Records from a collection
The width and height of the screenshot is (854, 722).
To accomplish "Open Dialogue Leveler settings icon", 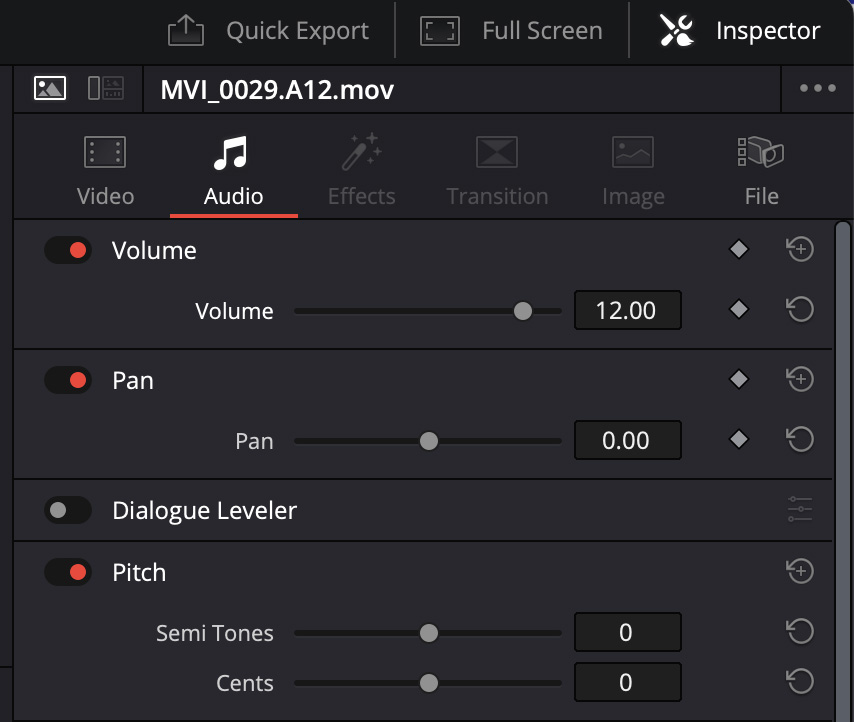I will (799, 511).
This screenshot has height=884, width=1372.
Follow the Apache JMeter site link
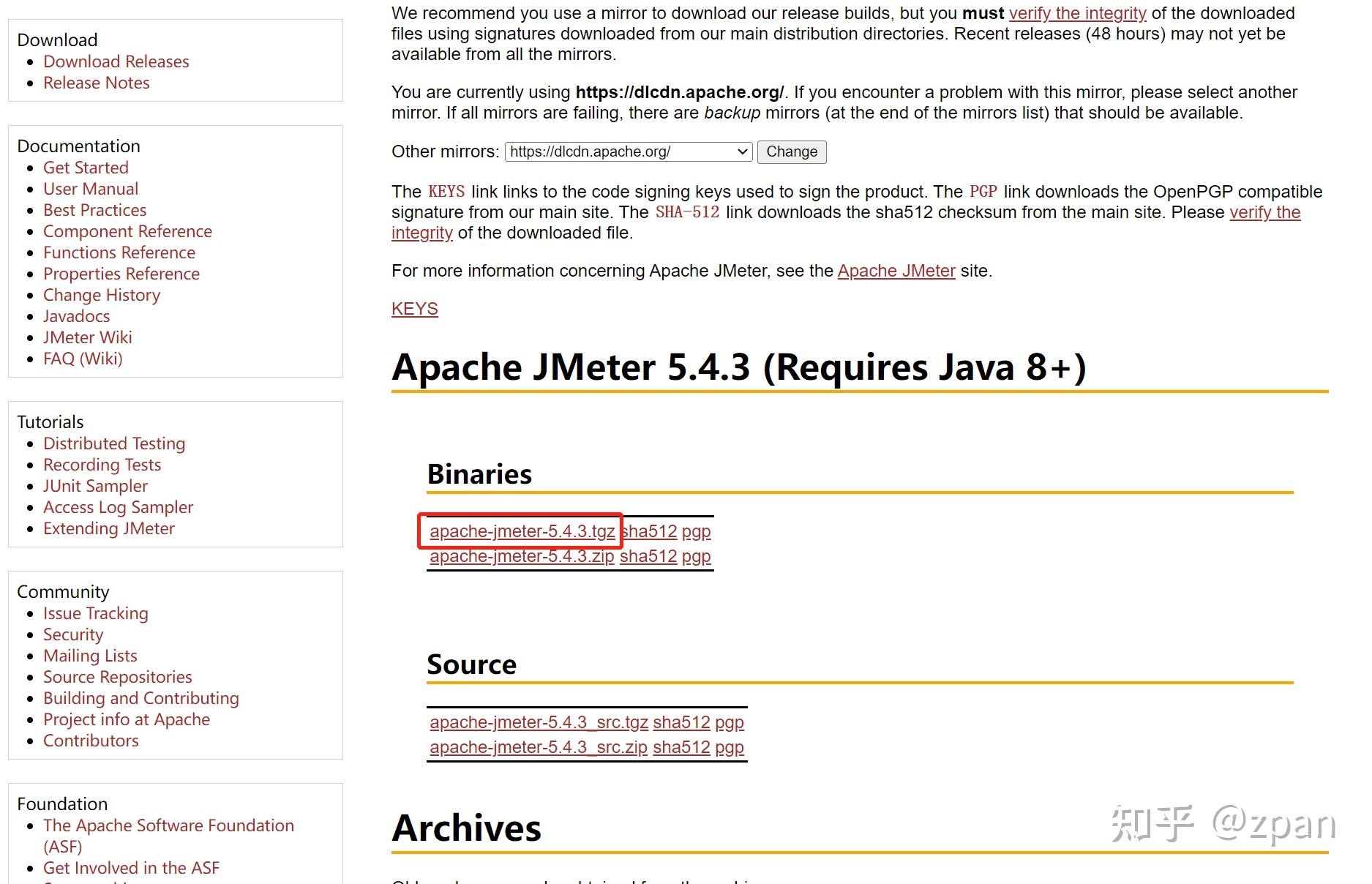pos(896,271)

* [Problem to solve]:
What is needed is an exact copy of only the lines from the line containing "This screenshot has height=884, width=1372." through the last line of the entries, inclusive, without the pictures.

* [Result for this task]:
This screenshot has height=884, width=1372.
Follow the Apache JMeter site link
pos(896,271)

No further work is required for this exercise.